Back on main topic - I think most Brits have a generally positive view of the USA: it's our favourite holiday destination for a start, and hundreds of thousands of us choose to live there. Like many Britons, I'm not particularly impressed by the present lot in Washington, but then that's a view shared by more than a few Americans too!
 
#14
Stokey said:
I've met a few Americans through internet games,
Sad. That really is you in the box in your avatar :roll:
 
#15
I hate Them and the Place.
Been here for 11 years. Great Weather, more Money, cheap (still prices), homes at affordable rates. Very low Taxation, compared to the UK.
The People are not the Dullards they would have you think either, much the same mix as elsehwere. As others have said, many Americans are not too well informed about the World beyond the USA, but then is the average Chav' a USI member?
 
#16
Pretty much what others have said. I've met some extremely astute, smart and switched on americans and I've met some absolute mongs.

Particular favorites in the latter category being the bloke who called me a 'fukken moorahn' for describing Sean Connery as British cause, 'everyone knows he Scottish.'
Or the woman who felt that the British had no right to criticise the president, (Bush) because - and I quote: "You lost the war." :D


I guess the relationship, in its broadest sense, can be summed up in a quote that I once read but can't attribute:

"America doesn't much know, like or care about the rest of the world and the rest of the world doesn't much know, like or care about America."
 

ugly

LE
Moderator
#17
America, like Canada without even the lowest manners of a Quebecois, however their keenness and desire to please can be refreshing! Now we have the recipe for burgers you can take back all your MBA consultants please!!
 
#18
I'm a bit biased on this topic since I'm a Yank. American-bashing seems to be a fad, but I take it all with a grain of salt. There is no such thing as an "average American". The country's too large for that and there are so many perspectives that no single group or region encompasses them all. Yes, Americans can be somewhat lacking when it comes to what's happening in other countries, but I'll bet the same is true for people in many parts of the world. To my way of thinking, the situation here is more related to just how big our country is and not so much that "Americans are ignorant." Yes, our media presents a US-centric view of the world, but when you consider that there are something like 250 million viewers who live here, it may explain it. Unless you've seen the vast expanses here, it's hard to encompass just how big America is. I wonder if a better question might be, "What's your view of the Bush administration?" It seems at the moment that a lot of the frustration folks in other countries feel about the US is more focused on the failings and (in)decisions of the administration. There are so many decent people in the US, it would be impossible to list them all.

cheers, Mark
 
#19
I did meet some terrible stereotypes of Americans (who were students) which completely put me off however I have become more enlightened on the matter due to several American ARRSE members (I wont name them but you can probably guess) who have come across as very intelligent and civilised folk. Still not keen on the accents though.

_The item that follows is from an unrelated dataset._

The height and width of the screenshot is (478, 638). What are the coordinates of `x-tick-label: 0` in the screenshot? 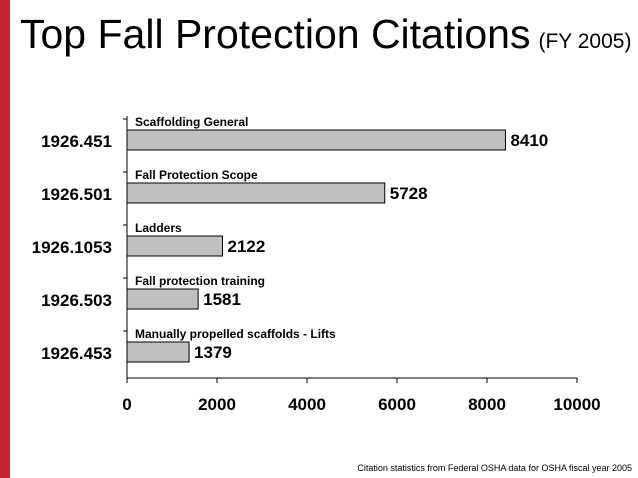 It's located at (126, 404).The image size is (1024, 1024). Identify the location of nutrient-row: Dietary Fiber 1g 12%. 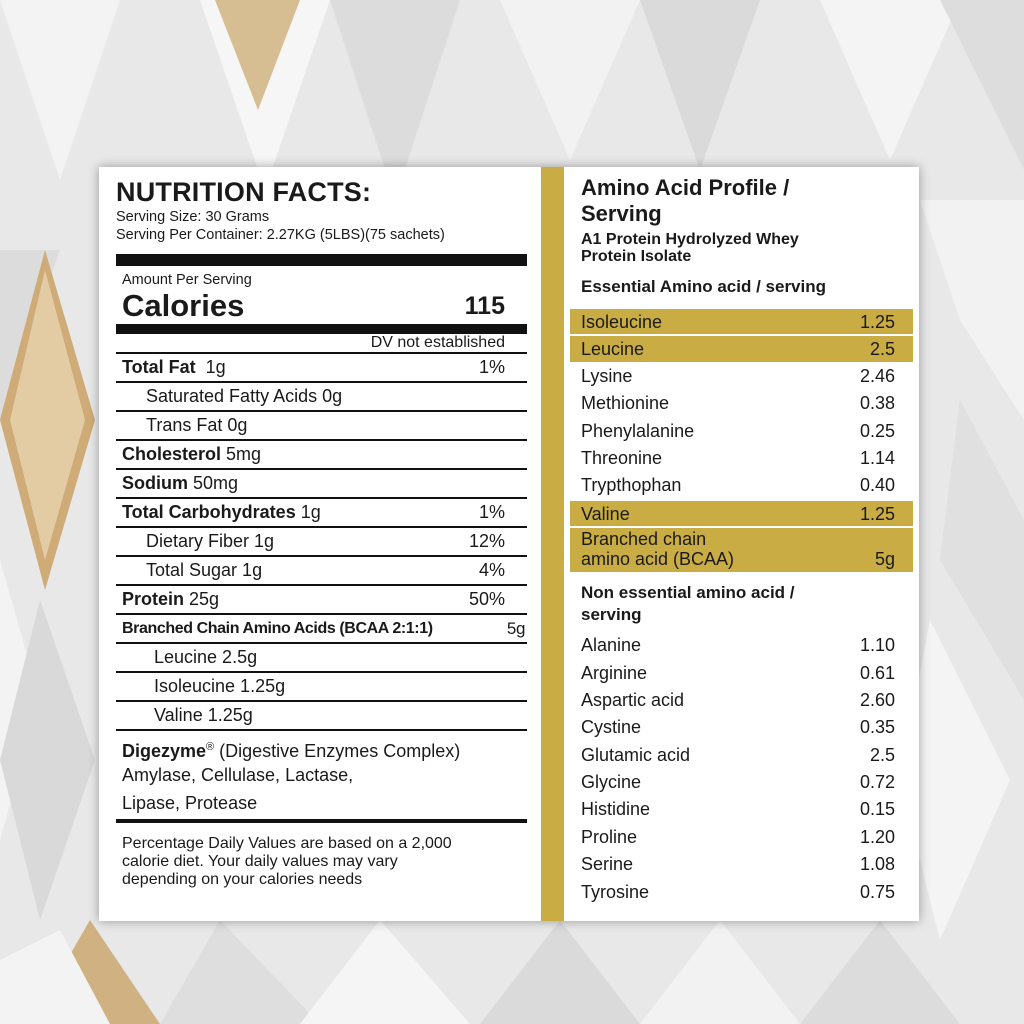
(322, 542).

But the ultra rightwing Christian lobbies of the US are in my eyes vermin.
Also not keen on most US celebs.

to summarise a good septic is as follows: educated, can pull of sarcasm, accepts that Jesus did not speak English, does not have too bad an accent, does not think Bush is a "good guy", accepts that that hollywood films are not documentaries and as such should not act like they are rambo.
The list can go on but wont.
 
#20
Fusil, no arguments with anything you've written. Every nation has the stereotypes of bad/rude behavior that last far longer than memories of good folks. That's unfortunate, but how it is.

The right wing lobby has always troubled me, especially how they've been cynically co-opted for political ends by the republican party. I wonder what God would have to say about the whole thing? :?